- [Problem to work on]
Reproduce only the top of the records, down to and including the line containing "Self styling (!!) (570, 916)".

##### Information

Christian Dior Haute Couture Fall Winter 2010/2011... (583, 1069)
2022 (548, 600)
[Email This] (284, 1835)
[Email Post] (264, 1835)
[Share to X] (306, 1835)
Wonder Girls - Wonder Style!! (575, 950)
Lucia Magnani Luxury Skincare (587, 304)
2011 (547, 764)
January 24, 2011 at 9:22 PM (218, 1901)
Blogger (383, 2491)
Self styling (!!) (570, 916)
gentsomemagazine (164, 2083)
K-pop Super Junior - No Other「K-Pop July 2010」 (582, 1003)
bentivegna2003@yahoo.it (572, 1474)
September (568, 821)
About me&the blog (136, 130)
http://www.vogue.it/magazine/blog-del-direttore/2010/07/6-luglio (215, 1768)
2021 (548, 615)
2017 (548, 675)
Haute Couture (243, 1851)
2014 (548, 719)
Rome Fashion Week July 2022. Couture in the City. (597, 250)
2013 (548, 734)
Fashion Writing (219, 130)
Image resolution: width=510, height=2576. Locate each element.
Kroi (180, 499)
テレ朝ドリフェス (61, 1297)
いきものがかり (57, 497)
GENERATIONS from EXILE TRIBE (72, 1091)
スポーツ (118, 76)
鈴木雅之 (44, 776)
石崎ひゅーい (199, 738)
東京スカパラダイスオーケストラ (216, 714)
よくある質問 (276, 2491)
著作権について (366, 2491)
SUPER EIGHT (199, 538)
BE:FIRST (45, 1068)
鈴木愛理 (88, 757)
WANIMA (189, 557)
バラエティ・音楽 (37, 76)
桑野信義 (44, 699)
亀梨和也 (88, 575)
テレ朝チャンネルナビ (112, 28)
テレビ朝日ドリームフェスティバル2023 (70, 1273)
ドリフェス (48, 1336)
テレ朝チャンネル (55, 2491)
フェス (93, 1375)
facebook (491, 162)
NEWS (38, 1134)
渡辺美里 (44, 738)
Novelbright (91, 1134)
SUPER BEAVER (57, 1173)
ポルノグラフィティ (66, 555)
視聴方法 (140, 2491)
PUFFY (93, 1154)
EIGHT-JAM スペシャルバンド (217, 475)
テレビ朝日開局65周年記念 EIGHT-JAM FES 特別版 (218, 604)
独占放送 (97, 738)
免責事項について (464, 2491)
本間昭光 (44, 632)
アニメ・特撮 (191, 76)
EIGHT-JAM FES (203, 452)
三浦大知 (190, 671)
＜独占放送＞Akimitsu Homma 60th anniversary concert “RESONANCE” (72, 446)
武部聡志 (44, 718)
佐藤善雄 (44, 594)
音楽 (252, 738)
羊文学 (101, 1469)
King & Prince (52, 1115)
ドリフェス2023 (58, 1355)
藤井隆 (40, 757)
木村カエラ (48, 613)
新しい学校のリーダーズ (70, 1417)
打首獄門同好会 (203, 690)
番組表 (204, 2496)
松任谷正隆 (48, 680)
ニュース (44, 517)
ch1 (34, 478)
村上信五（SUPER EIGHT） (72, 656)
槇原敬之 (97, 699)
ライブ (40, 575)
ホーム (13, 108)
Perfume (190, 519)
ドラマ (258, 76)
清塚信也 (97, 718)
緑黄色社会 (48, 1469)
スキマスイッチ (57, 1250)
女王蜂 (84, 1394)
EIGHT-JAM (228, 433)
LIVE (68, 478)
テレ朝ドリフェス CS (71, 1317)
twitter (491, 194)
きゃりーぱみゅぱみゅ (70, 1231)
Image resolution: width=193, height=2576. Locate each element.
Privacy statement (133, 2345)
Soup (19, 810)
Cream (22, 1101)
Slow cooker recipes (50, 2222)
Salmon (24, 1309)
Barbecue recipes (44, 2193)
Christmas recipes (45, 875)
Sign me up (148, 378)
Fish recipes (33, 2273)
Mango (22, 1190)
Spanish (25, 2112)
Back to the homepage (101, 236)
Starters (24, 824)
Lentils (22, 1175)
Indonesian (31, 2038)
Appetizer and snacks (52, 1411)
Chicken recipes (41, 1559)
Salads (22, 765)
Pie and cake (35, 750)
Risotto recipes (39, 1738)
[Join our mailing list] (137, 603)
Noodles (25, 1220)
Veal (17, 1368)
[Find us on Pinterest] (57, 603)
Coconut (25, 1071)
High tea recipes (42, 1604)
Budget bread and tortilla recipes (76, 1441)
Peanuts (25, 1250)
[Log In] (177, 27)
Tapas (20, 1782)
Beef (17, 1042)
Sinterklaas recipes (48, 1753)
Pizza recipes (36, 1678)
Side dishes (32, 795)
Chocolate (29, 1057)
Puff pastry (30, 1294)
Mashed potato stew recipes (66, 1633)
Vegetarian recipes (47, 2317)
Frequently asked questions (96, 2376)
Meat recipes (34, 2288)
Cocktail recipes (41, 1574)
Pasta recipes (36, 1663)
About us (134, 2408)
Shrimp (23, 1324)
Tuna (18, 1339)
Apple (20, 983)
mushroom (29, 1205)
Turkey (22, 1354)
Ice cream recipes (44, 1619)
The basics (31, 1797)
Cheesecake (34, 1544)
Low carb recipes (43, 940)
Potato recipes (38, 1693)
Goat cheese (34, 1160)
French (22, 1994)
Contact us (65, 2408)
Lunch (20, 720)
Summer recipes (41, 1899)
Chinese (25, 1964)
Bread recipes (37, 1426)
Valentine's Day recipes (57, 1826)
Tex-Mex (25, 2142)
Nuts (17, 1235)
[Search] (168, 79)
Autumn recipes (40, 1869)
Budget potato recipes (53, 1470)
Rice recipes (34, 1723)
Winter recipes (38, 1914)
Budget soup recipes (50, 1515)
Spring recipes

##########

- [Your solution]
Christian Dior Haute Couture Fall Winter 2010/2011... (583, 1069)
2022 (548, 600)
[Email This] (284, 1835)
[Email Post] (264, 1835)
[Share to X] (306, 1835)
Wonder Girls - Wonder Style!! (575, 950)
Lucia Magnani Luxury Skincare (587, 304)
2011 (547, 764)
January 24, 2011 at 9:22 PM (218, 1901)
Blogger (383, 2491)
Self styling (!!) (570, 916)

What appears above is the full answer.